Evaluation Implementation – 2.04 Create Codebook and Code or Categorize the Data
Coding data entails the conversion of information-rich raw data into a shorter form that can be readily aggregated for analysis. Coding is used when an evaluation involves large quantities of numerical data in a spreadsheet, and may also be used to sort chunks of narrative data into categories. Coding is useful in aggregating responses across units of analysis to compute an average effect of the program on participants. (Note that where qualitative data is gathered instead for the purpose of understanding a complete program situation or individual change process, the analysis may call for non-coding approaches.) Assuming your evaluation question calls for information about an average effect, an important step is the creation of a codebook or classification scheme. In the case of data with pre-set response options, the codebook describes the data and indicates where and how it can be accessed as well as how the original raw data corresponds with information entered in a spreadsheet, for example. Minimally, the codebook should include the following items for each variable:
- variable name
- variable description
- variable format (number, data, text)
- instrument/method of collection
- date collected
- respondent or group
The codebook is an indispensable tool for the analysis team. It should provide comprehensive documentation that enables others who might subsequently want to analyze the data to do so without any additional information. Quantitized data coding involves assigning an established number for particular responses. For example, if you ask respondents for their gender, you might code the responses like this: “. = missing, 1 = male, 2 = female.” An example of a codebook is provided below:
|
Variable name |
Variable label or description |
Level of measurement |
Value labels |
Location |
|
PersonID |
Participant constructed, unique identifier |
n/a |
n/a |
col.1 |
|
ProgSite |
Name of site where participant engaged in program |
categorical |
.=missing 1=campus 2= Extension office 3=high school |
col.2 |
|
Age |
Age in years at last birthday by self-report |
continuous |
.= missing value = age in years |
col.3 |
|
PreItem1 |
Response for pre-test question 1 |
ordinal |
1=strongly disagree 2=disagree 3=agree 4=strongly agree |
col. 6 |
In the case of qualitative data that is coded thematically, by identifying themes—such as beliefs, attitudes, experiences, actions —contained in specific text passages or segments, these themes provide a more manageable form in which qualitative data can be aggregated and compared across people, groups or settings.
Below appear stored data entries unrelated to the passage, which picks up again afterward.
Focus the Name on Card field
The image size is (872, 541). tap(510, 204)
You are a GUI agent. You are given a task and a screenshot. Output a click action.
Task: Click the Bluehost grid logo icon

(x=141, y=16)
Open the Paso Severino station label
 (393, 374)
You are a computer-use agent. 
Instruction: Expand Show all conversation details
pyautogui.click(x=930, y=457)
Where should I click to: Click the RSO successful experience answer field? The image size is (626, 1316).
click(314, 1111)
Where response options are semi-structured or unstructured, it is especially important to track and document the classification scheme used in determining how different chunks of data are assigned to different thematic codes. This includes, for each code, a decision rule about what is “in” and what is “out” of this particular category. If chunks of narrative data are also dimensionalized (for example, by frequency or by intensity of emphasis), carefully document the team’s criteria for what is/is not labeled “frequent” or “intense” in a coding table. Where more than one coder is working with the data, coders should compare their coding decisions, then develop and apply a unified coding scheme before the data is ready for further analysis.